What methods do you use to sprout your grains?

Since the grains are sprouted, therefor retaining some water Nd more fiber I presume, how do you judge how much to give?

I am very interested in this feeding method. It seems like it would be much better for them than dried up old grains.


----------



## Our7Wonders (Feb 23, 2011)

The whole grains I use are barley and oats - I may add wheat soon.  I do feed them whole, not rolled or cracked at all.  I don't sprout, at least not yet.  I know sprouting isn't super difficult but I have seven kids, we homeschool, run our homebased business, are planning a big garden and recently added the goats and chickens.  Sprouting is just one more step that I don't really want to take right now.  I soak overnight in buttermilk or whey the grains that we use for our own meals, I plan to do the same with the grains for the goats soon.  

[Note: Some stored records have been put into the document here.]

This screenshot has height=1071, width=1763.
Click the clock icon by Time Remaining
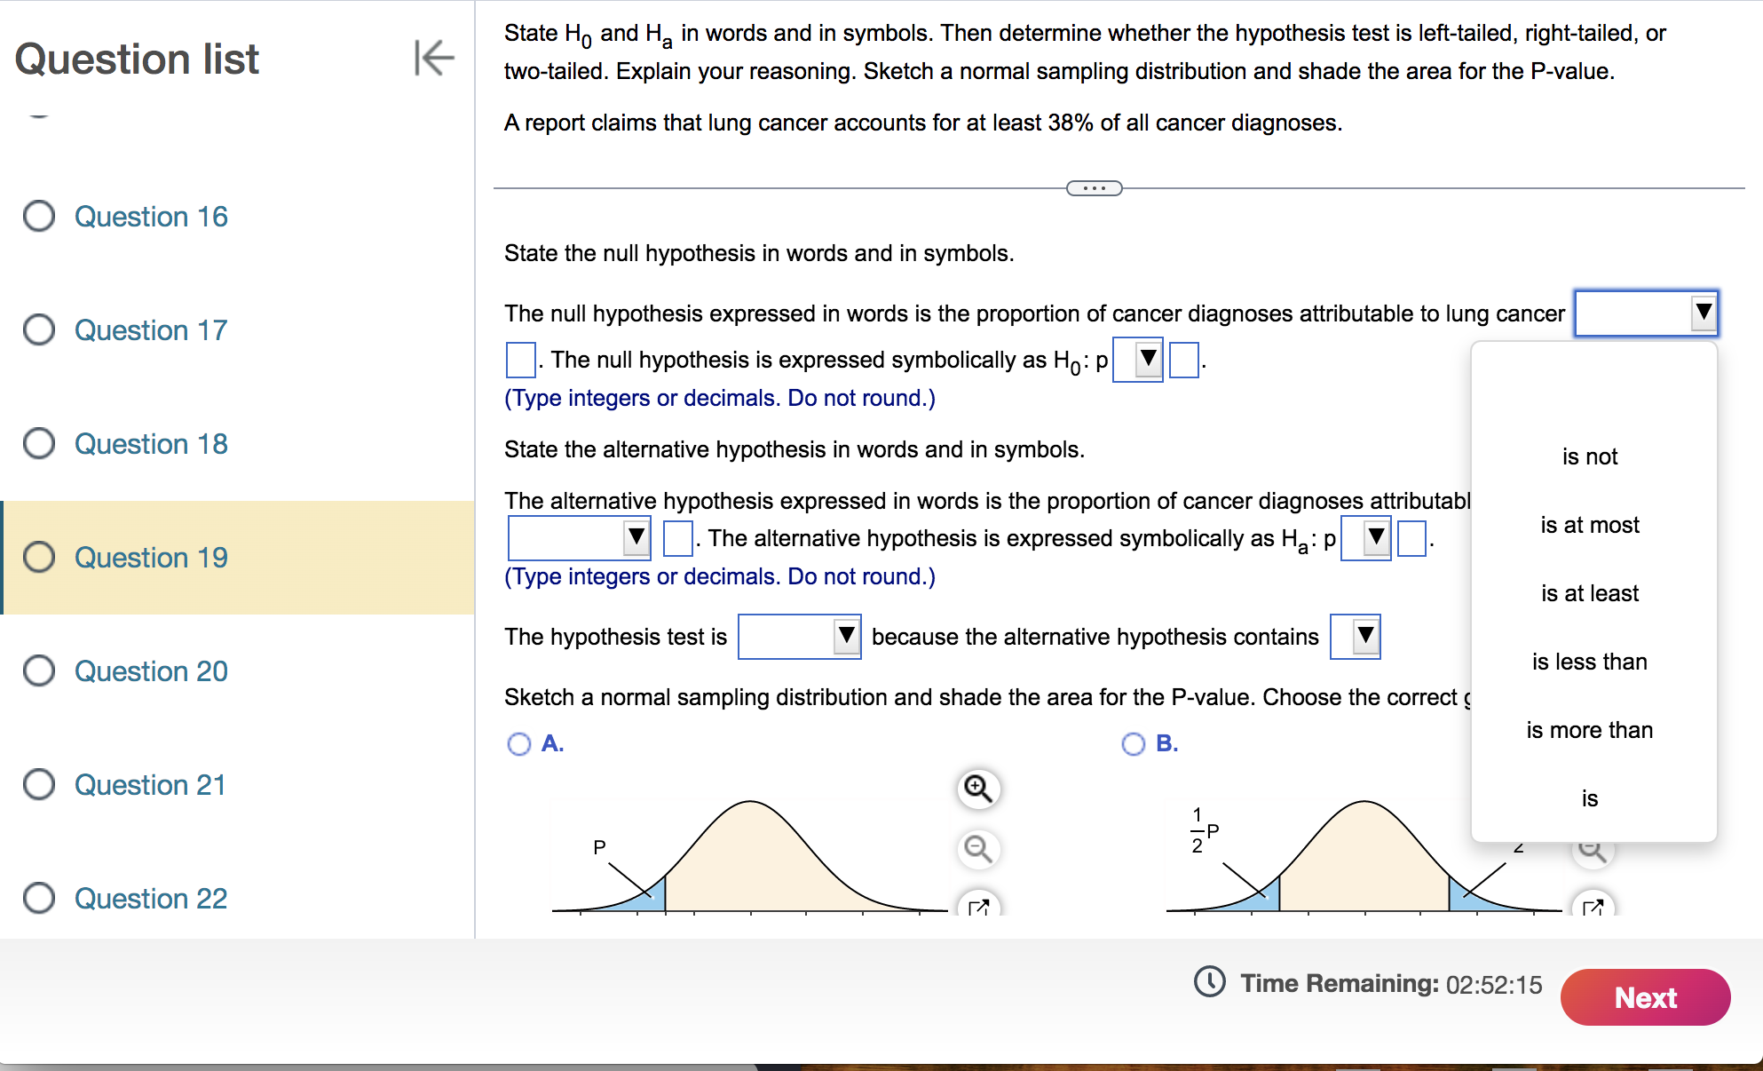1209,982
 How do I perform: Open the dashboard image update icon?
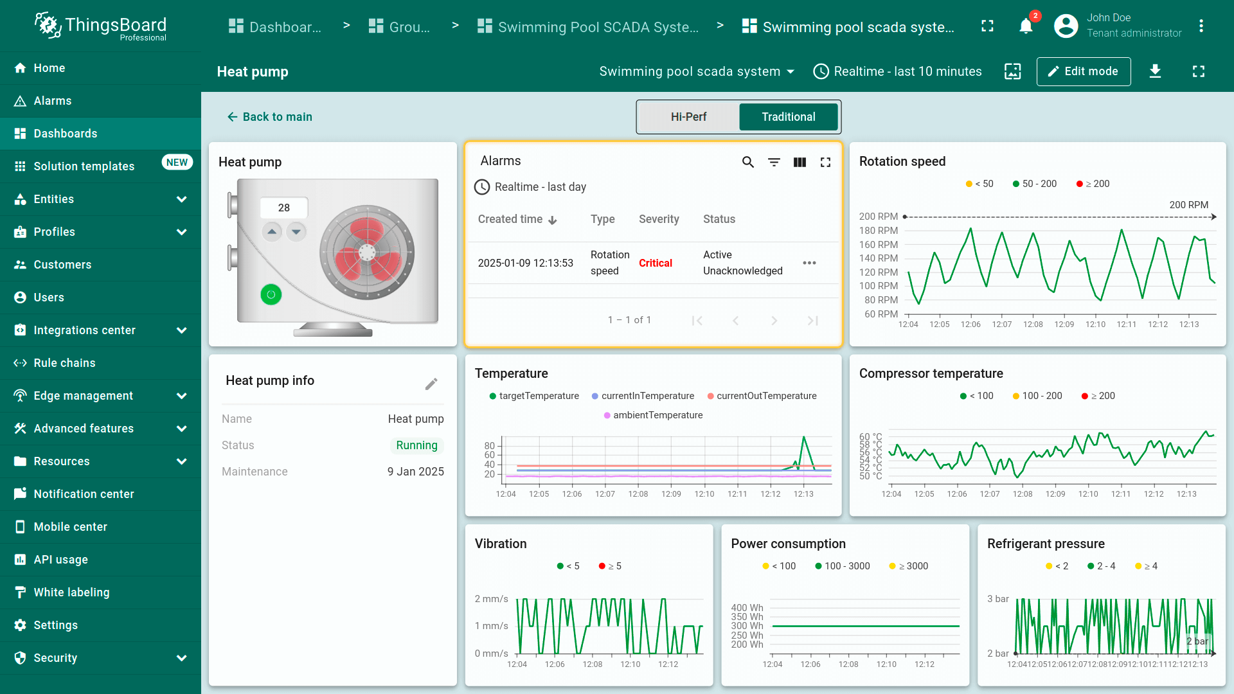tap(1012, 71)
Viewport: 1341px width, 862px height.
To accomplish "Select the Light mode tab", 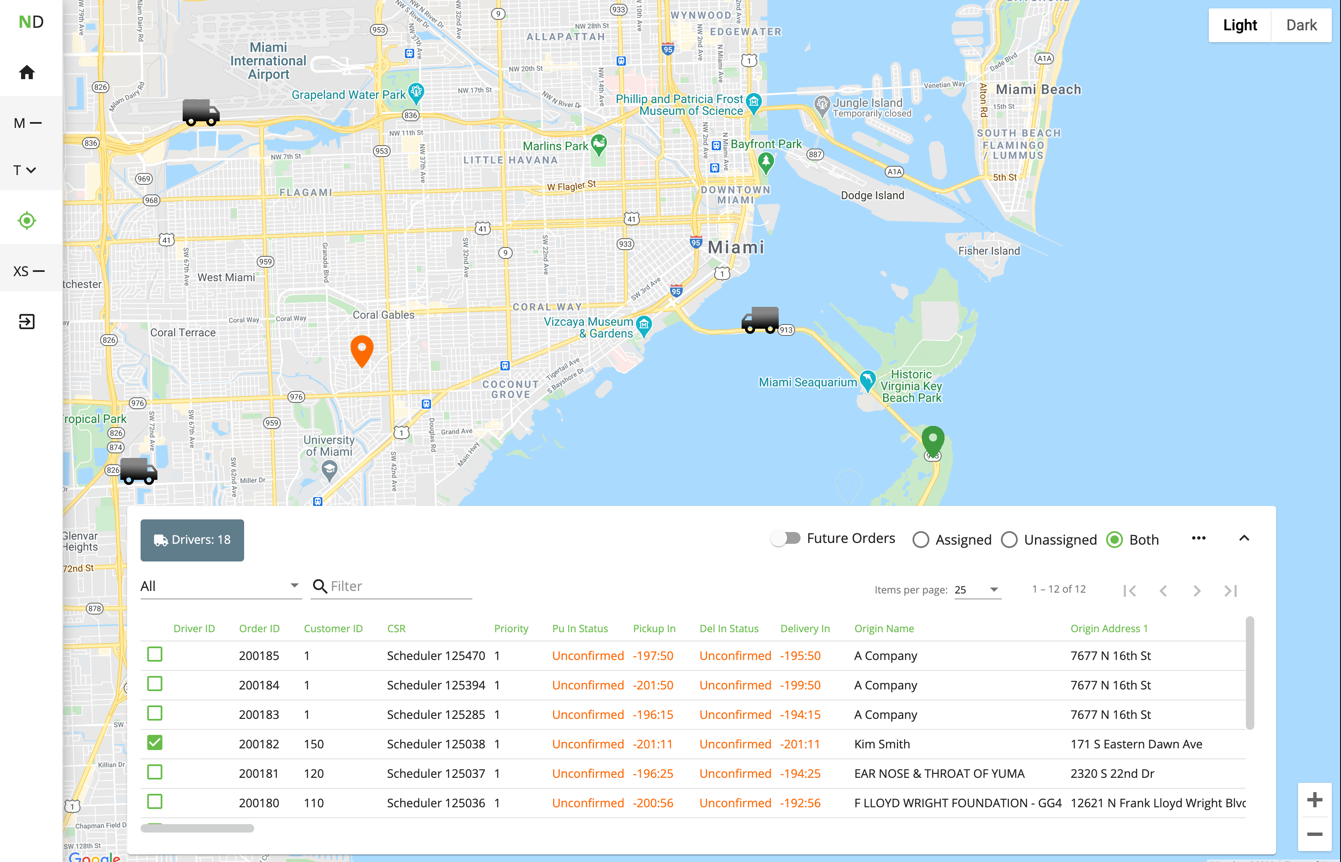I will coord(1240,25).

Currently my oats and barley are mixed at 50/50.  The girls get a cup of grain, 1/3 cup BOSS, 1/3 cup Beet Pulp and 1/3 cup Calf Manna.  If I had more produce available I would use it instead of beet pulp.  The Calf Manna was added only because the girls were new to me and I was just a little concerned they may have been a bit on the thin side.  It was a little extra assurance through this last month of gestation.   

So, ratio is 3 parts grain, 1 part BOSS, 1 part Beet Pulp, 1 part Calf Manna.  

I'm so very new to goats so I expect this will be a work in progress for a while.


edited to add: the above is one feeding - I feed them morning and evening, so their total amounts listed are actually doubled.


----------



## chandasue (Feb 23, 2011)

I'm too lazy to look it up right now but don't oats or wheat have an outer casing that needs to be removed before feeding it to livestock? Otherwise it can get lodged in the wall of the rumen or intestine?

Edit: I suppose sprouting softens that outer part anyway so perhaps it doesn't matter...


----------



## freemotion (Feb 23, 2011)

Greendecember said:
			
		

> freemotion said:
> 
> 
> 
> ...


I use drilled buckets to rinse them, and a regular bucket to soak.  I soak 24 hours then dump into the rinsing bucket and run water through them.  I rinse once a day until they are all fed.

As to how much to give, since I feed by condition and not by a chart, I just scoop some out and see how the individual does on it.  No more than a quart per feeding for my lactating does.


----------